-------- Selected extract
Seven hundred sixty-one children underwent a first-time ETV. The rate of 6-month ETV success was 76%. The Hosmer-Lemeshow and Harrell’s C statistics of the logistic model containing more granular age and etiology categorizations did not differ significantly from a model containing the ETVSS categories. In children ≥ 12 months of age with ETVSSs of 50 or 60, the original ETVSS underestimated success, but this analysis was limited by a small sample size. Fronto-occipital horn ratio (p = 0.37), maximum width of the third ventricle (p = 0.39), and downward concavity of the floor of the third ventricle (p = 0.63) did not predict ETV success. A possible association between the degree of prepontine adhesions on preoperative MRI and ETV success was detected, but this did not reach statistical significance.

CONCLUSIONS

This modern, multicenter study of ETV success shows that the original ETVSS continues to demonstrate good predictive ability, which was not substantially improved with a new success score. There might be an association between preoperative prepontine adhesions and ETV success, and this needs to be evaluated in a future large prospective study.
----------------
-------- Listed records
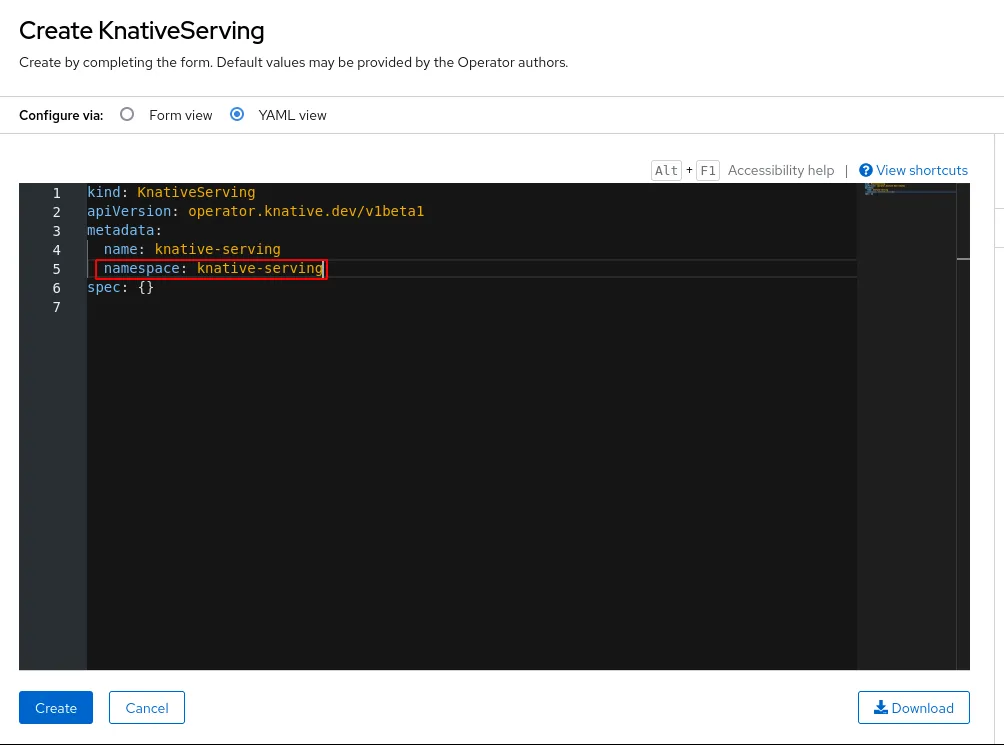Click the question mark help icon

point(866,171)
----------------
-------- Listed records
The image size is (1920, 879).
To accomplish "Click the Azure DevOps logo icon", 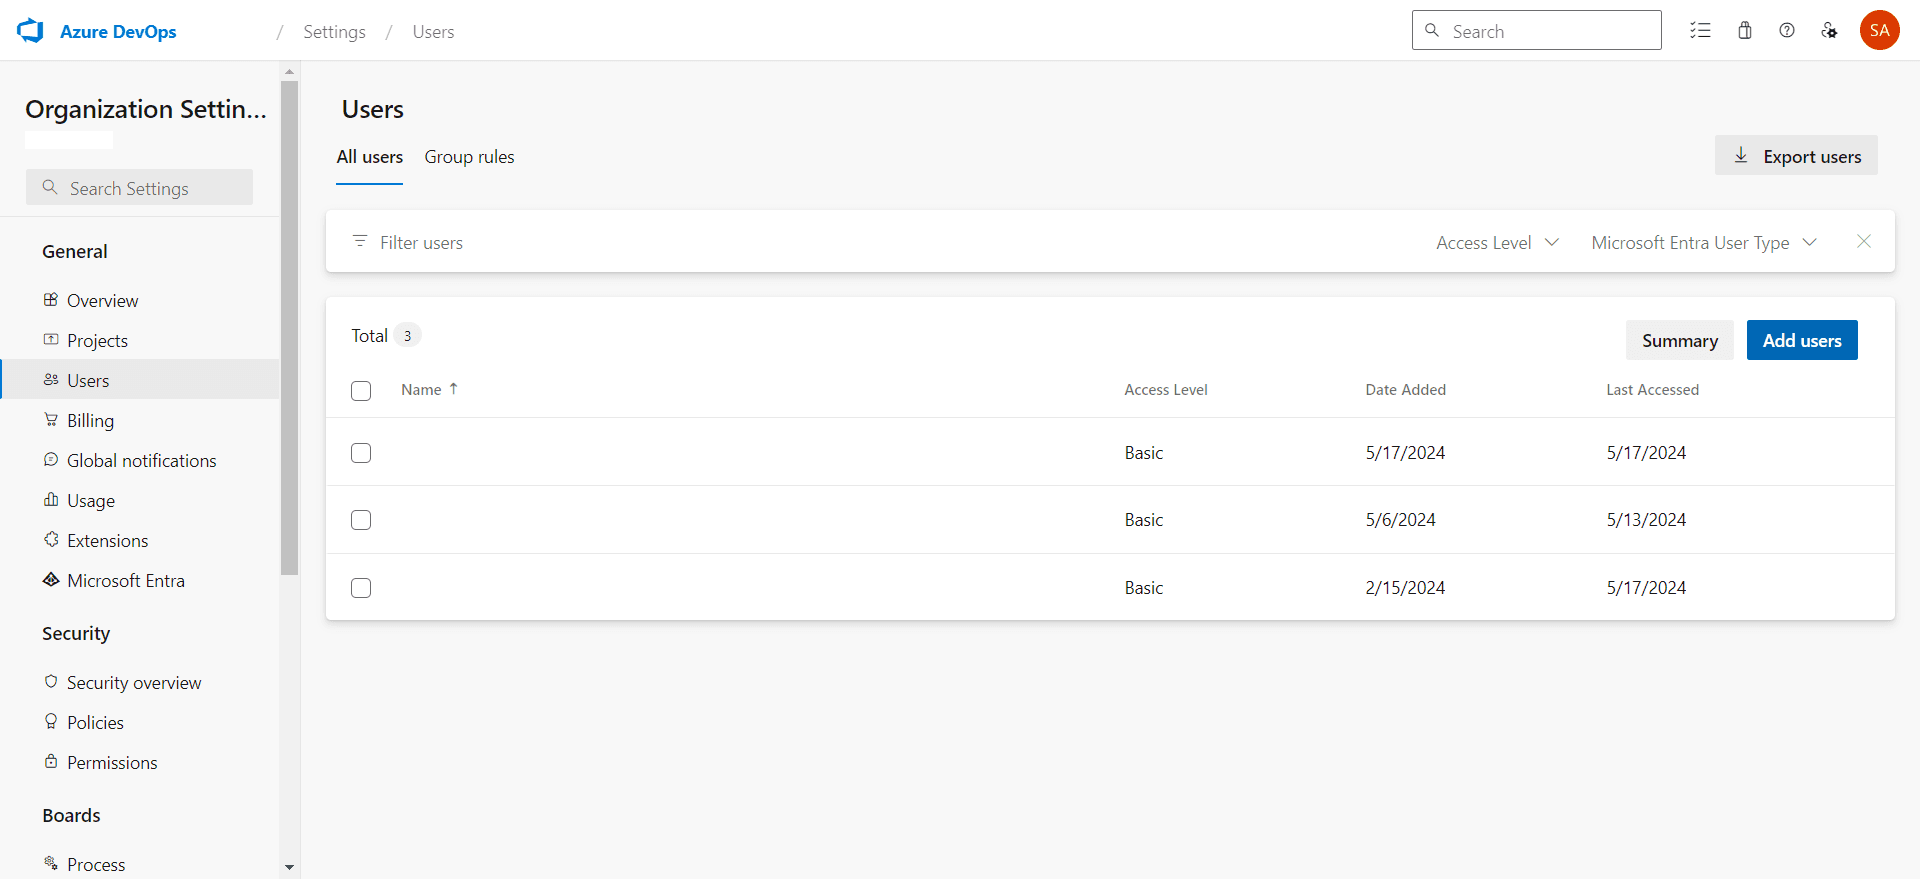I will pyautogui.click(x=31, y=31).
----------------
-------- Listed records
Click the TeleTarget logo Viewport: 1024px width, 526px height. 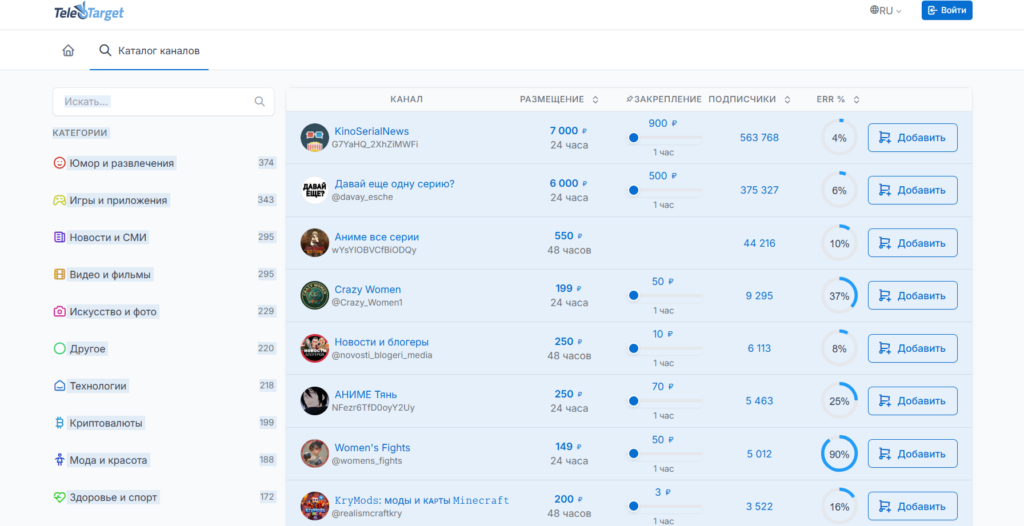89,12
----------------
- [Exercise tasks]
1. From the study summary, list the measures that did not predict ETV success, each with its p-value.
2. According to the study summary, what was the rate of 6-month ETV success?
3. Extract the passage of the study summary from "CONCLUSIONS" up to and including "large prospective study.".

- [Answers to the exercise]
1.
Fronto-occipital horn ratio (p = 0.37)
Maximum width of the third ventricle (p = 0.39)
Downward concavity of the floor of the third ventricle (p = 0.63)

2. 76%

3.
CONCLUSIONS

This modern, multicenter study of ETV success shows that the original ETVSS continues to demonstrate good predictive ability, which was not substantially improved with a new success score. There might be an association between preoperative prepontine adhesions and ETV success, and this needs to be evaluated in a future large prospective study.